- Born: Hamada Ag Hama c. 1970 Kidal, Mali
- Died: May 18, 2015 Tigharghar mountains, Kidal Region, Mali
- Allegiance: AQIM (2010-2015)
- Branch: Katiba Al Ansar
- Rank: Emir (Katiba Al Ansar)
- Known for: Kidnapping of several French nationals
- Conflicts: Insurgency in the Sahel Mali War Battle of Tinzaouaten (2010); Battle of Ifoghas;

= Abdelkrim al-Targui =

Malian jihadist

Hamada Ag Hama, also known as Abdelkrim Taleb or Abdelkrim al-Targui, was a Malian jihadist and emir of Katiba Al Ansar, a brigade in Al-Qaeda in the Islamic Maghreb (AQIM).

== Biography ==
Targui was born in Kidal, and is a cousin of Iyad Ag Ghaly. In the 1990s, he joined the Dawa, an Islamist sect, and got in contact with the Salafist Group for Preaching and Combat (GSPC) a few years later. He joined Al-Qaeda in the Islamic Maghreb (AQIM) in 2010. In AQIM, he was initially under the orders of Abou Zeid, but as increased numbers of Tuareg fighters joined AQIM and did not want to be commanded by an Algerian, Targui became the leader of the newly created Katiba Al Ansar.

On June 30, 2010, Targui ambushed a convoy of Algerian soldiers at Tinzaouaten near the Malian border. Eleven gendarmes were killed in the attack, and a customs officer was captured and executed. Captured Tunisian AQIM militant Bechir Bessoun testified that Michel Germaneau, a French hostage, was personally executed by Targui in the Tigharghar mountains of Adrar des Ifoghas. The execution of Germaneau was carried out under the orders of Djamel Okacha and Zeid in retaliation for a Franco-Mauritanian ambush on AQIM in the raid on Akla.

Philippe Verdon and Serge Lazarevic were kidnapped by Targui's Katiba Al Ansar on November 24, 2011. In March 2013, Verdon was executed by Targui, and his body was found that July.
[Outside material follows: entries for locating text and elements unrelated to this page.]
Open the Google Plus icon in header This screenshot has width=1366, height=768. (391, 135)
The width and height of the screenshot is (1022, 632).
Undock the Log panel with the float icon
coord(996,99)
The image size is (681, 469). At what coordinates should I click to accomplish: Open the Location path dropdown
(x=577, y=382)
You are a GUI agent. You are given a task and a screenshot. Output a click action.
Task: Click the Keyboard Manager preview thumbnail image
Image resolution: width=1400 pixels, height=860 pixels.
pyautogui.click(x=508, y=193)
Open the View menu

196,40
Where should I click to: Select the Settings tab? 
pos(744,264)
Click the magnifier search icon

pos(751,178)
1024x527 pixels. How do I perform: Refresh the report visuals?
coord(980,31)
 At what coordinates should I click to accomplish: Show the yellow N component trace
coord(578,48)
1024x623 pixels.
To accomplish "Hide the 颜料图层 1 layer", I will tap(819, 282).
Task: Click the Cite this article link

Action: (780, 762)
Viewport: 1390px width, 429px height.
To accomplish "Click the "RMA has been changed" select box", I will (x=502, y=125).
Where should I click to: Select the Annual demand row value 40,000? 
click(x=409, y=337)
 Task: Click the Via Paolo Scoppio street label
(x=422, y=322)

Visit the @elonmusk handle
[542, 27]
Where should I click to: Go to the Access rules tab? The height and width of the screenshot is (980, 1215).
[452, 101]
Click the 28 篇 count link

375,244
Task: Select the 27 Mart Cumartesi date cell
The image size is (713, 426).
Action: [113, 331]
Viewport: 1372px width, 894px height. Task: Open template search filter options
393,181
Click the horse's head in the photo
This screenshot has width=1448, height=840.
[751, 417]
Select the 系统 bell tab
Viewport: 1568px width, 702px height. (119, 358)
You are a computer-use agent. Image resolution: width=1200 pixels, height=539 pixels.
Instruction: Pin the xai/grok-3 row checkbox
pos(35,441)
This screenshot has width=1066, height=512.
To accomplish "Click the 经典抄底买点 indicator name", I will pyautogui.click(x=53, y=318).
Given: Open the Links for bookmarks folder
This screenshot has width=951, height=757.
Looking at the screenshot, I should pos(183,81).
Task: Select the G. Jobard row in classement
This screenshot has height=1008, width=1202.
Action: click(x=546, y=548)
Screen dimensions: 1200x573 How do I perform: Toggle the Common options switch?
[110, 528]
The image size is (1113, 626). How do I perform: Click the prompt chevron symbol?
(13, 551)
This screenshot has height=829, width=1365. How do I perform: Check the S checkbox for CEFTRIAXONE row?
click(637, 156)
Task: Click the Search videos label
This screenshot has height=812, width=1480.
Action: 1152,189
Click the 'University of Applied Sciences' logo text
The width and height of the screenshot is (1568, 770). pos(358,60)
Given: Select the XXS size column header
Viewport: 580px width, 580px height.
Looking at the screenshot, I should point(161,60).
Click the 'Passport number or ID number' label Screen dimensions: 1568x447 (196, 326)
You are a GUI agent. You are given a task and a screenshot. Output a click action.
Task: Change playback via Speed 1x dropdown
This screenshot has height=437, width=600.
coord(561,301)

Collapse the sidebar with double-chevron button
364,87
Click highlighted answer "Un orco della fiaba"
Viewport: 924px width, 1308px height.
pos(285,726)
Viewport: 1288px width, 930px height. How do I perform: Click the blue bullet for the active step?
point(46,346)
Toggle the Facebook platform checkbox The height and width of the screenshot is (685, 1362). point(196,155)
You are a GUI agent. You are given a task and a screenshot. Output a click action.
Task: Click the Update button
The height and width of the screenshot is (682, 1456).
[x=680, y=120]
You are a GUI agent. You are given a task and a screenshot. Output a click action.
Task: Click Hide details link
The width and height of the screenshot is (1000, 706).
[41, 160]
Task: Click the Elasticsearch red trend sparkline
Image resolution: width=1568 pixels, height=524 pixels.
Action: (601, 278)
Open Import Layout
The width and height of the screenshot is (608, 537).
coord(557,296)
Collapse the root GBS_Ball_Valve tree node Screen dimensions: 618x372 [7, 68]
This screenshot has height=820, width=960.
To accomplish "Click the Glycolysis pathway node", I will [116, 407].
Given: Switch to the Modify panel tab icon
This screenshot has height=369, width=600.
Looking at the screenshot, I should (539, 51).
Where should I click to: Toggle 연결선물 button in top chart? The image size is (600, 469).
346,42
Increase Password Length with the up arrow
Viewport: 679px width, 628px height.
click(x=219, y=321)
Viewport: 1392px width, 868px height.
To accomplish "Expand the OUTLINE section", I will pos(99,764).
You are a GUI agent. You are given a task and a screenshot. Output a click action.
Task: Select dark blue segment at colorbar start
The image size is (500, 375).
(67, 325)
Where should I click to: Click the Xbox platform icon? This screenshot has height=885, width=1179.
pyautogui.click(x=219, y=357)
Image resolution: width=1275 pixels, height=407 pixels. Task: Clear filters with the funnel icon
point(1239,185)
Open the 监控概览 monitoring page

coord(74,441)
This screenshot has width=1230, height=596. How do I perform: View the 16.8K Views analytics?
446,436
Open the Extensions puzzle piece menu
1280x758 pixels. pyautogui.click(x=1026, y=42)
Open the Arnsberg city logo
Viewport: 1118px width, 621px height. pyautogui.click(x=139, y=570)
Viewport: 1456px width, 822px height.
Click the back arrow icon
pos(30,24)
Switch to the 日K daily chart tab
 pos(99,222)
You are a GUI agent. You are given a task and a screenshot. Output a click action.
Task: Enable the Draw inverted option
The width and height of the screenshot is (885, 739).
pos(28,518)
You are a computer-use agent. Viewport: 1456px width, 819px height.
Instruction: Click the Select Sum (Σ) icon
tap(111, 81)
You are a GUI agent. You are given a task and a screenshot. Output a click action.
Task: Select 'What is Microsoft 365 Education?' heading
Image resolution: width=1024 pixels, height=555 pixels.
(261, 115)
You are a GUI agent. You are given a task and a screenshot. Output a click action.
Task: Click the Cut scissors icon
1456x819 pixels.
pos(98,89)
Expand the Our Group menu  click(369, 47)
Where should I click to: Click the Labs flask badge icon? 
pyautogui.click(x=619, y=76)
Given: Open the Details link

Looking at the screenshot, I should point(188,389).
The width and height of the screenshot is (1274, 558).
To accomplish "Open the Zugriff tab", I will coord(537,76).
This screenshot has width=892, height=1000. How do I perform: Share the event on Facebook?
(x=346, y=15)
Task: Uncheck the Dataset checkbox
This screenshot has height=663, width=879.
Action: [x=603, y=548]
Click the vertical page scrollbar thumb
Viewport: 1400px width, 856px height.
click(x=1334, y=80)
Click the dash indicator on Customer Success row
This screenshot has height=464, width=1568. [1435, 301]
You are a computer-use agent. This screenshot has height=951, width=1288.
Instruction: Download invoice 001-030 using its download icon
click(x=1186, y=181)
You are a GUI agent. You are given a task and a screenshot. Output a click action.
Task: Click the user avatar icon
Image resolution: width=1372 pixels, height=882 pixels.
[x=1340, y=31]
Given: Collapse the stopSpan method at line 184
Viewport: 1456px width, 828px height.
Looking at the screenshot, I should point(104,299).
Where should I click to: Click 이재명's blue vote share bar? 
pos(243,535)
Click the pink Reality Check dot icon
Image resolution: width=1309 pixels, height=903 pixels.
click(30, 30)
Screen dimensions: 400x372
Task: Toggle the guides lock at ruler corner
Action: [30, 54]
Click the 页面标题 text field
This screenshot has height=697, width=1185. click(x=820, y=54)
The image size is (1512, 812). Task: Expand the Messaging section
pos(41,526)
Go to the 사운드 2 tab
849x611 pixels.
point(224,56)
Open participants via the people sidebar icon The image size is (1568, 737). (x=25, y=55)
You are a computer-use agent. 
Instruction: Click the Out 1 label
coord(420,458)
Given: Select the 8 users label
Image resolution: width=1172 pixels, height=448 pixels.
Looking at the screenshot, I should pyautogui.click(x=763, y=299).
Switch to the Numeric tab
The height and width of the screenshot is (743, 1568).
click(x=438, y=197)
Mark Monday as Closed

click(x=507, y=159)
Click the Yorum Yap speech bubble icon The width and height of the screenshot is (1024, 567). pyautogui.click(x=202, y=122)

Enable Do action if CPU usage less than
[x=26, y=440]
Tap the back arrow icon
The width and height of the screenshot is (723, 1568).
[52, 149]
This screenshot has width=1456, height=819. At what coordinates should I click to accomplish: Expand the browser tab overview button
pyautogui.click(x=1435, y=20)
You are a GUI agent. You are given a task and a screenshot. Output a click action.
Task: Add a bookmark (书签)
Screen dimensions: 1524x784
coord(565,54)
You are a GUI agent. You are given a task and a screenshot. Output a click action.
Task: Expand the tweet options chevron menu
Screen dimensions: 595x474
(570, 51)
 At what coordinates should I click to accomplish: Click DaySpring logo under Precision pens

MNLA fighters stated his body was found in Adrar Tigharghar following the battle of Tigharghar. Targui's associate Sedane Ag Hita kidnapped Ghislaine Dupont and Claude Verlon on November 2, 2013, and were executed by Katiba Al Ansar shortly afterward. Lazarevic was released by AQIM in 2014 in exchange for two relatives of Targui captured by French forces; Haiba Ag Acherif and Mohamed Ali Ag Wadoussene.

Targui was located near Boghassa by French intelligence in 2015. On May 16, 2015, he left a meeting where ten jihadists were gathered and traveled with Ibrahim Ag Inawalen and two bodyguards. Their vehicle was ambushed by French forces on the night between May 17 and 18, and were all killed in a shootout with French forces in the Tigharghar mountains.